Her yıl giderek artan
kadın cinayetleri neden çözümlenemiyor? Sizce eksikler ve olması gerekenler
nelerdir?
Bizler Cumhuriyet değerlerinden uzaklaştıkça medeni bir
toplum olabilme projemizi kaybediyoruz. Toplumsal geleneklerin ve baskıcı
zihniyetin yaşatılması ve bu zihniyetin iktidar olması kadını ürkek, erkeği
cüretkar yapmıştır. Bugün üretimin içinde çağdaş ve özgür niteliklere sahip
kadınlar dahi erkeklerin baskıcı tutumları karşısında geri çekilebilmektedir.
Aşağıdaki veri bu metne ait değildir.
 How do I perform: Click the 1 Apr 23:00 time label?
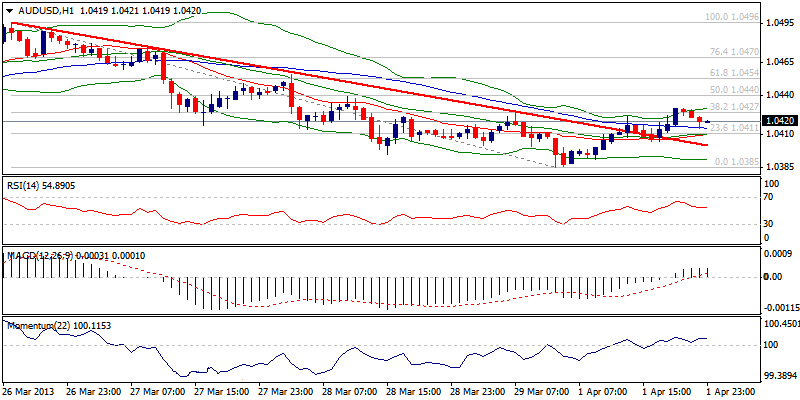pos(733,392)
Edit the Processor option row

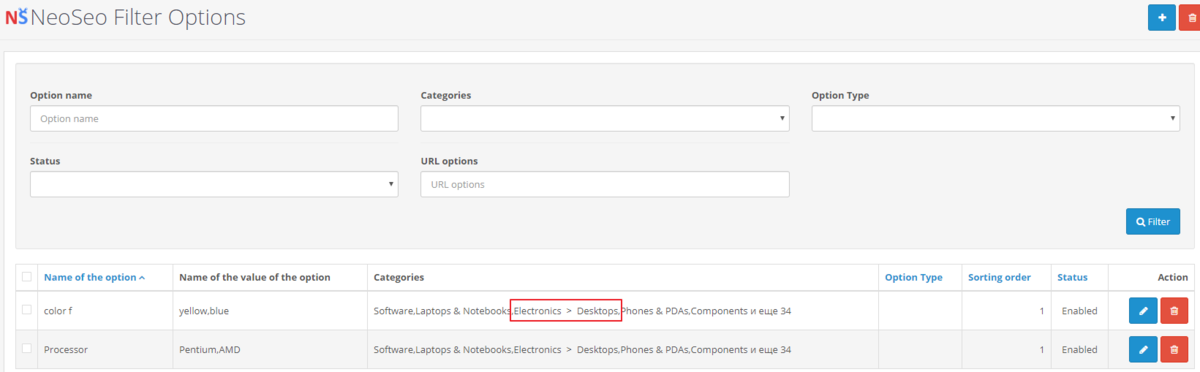1142,350
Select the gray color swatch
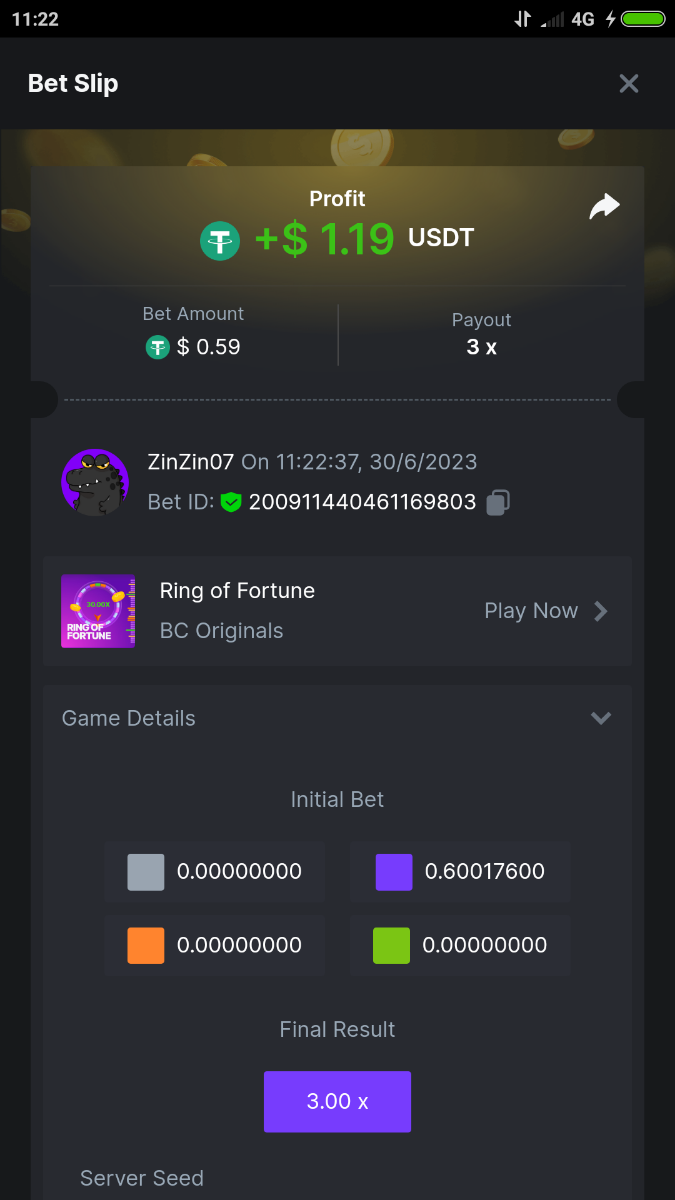The width and height of the screenshot is (675, 1200). point(146,872)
Bu anlayış ancak Atatürk’ün beyninde yaşattığı devrimci ve hürriyeti temel alan
bir felsefeyle yıkılabilir. Dolayısıyla bu gerici zihniyet iktidarda vardığını sürdürdüğü sürece
kadına müdahale ve şiddet haklı görülecektir.
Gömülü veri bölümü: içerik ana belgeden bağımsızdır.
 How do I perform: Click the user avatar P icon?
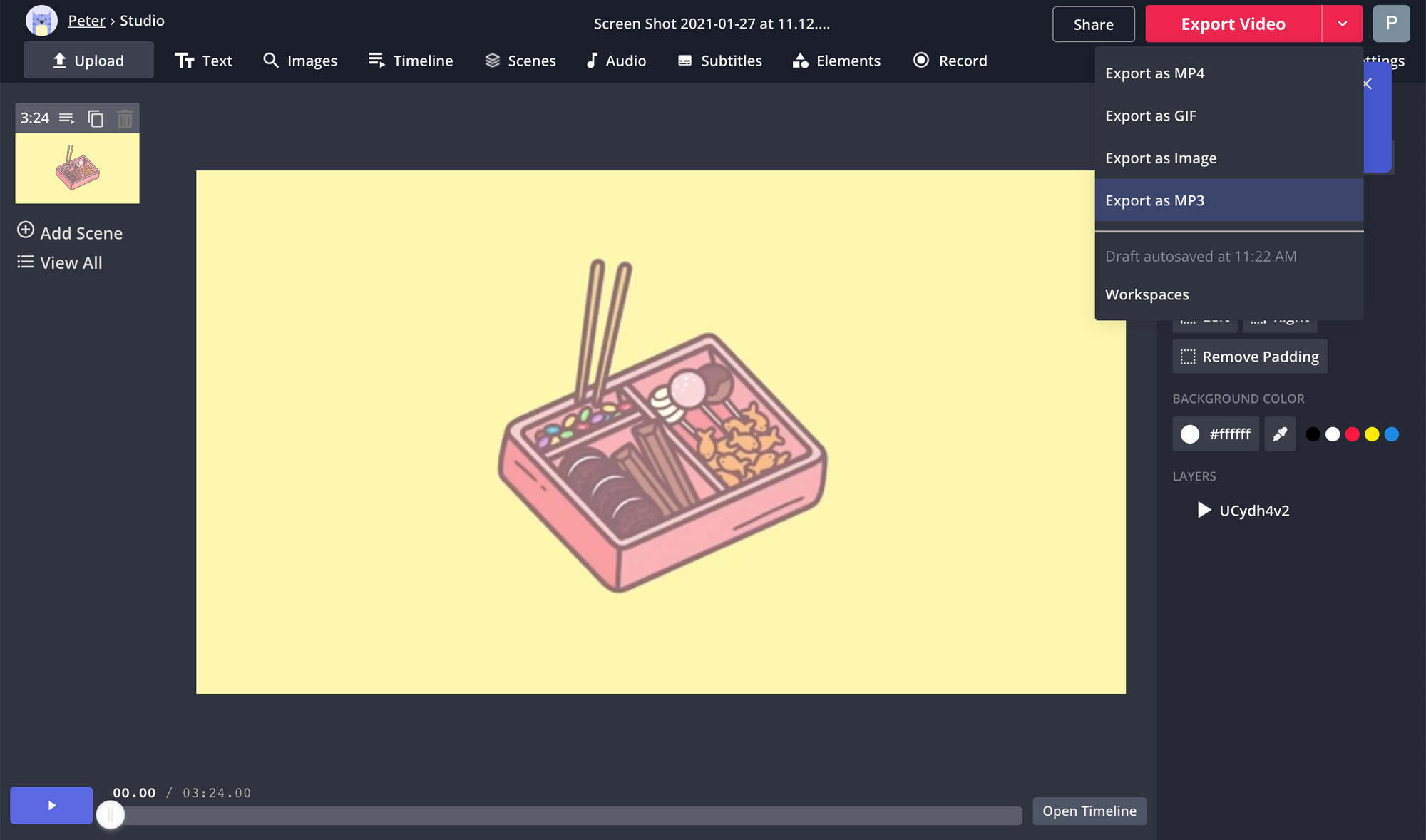[x=1390, y=24]
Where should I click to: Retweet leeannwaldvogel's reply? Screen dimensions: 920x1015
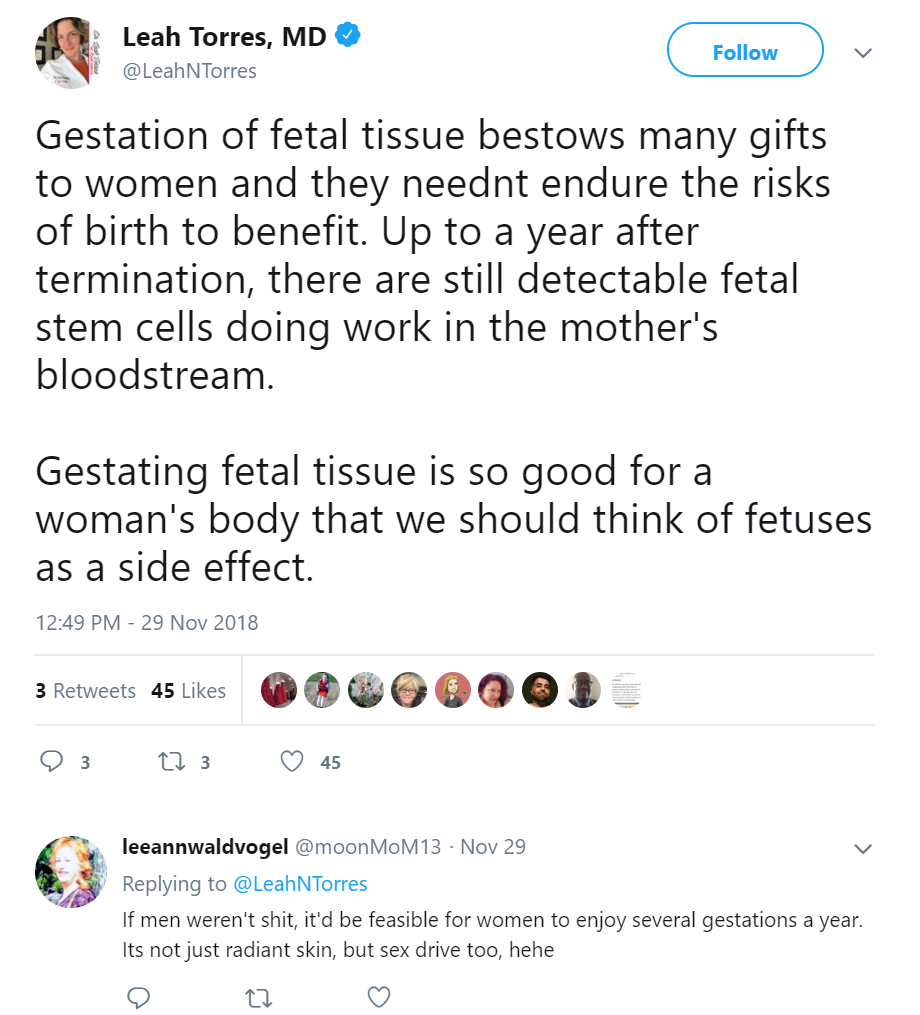pos(259,997)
Biz hukukun kadın ve erkek ayrımı yapılmaksızın eşit işlemesini istiyoruz.
Kadına şiddetteki caydırıcılığı sağlayacak yaptırımların şiddetli olması ve
uygulanması gerekmektedir. Aynı zamanda çağdaşlaşma projemiz çerçevesinde aile
eğitiminin önemi bu işin çözümünde temel dayanağı olacaktır. Ayrıca bu eğitim
kas gücünden alınıp beyin gücünün esas alındığı bir mantığa oturtulduğu anda
kadın erkek eşitliğini toplumda sağlamış olur.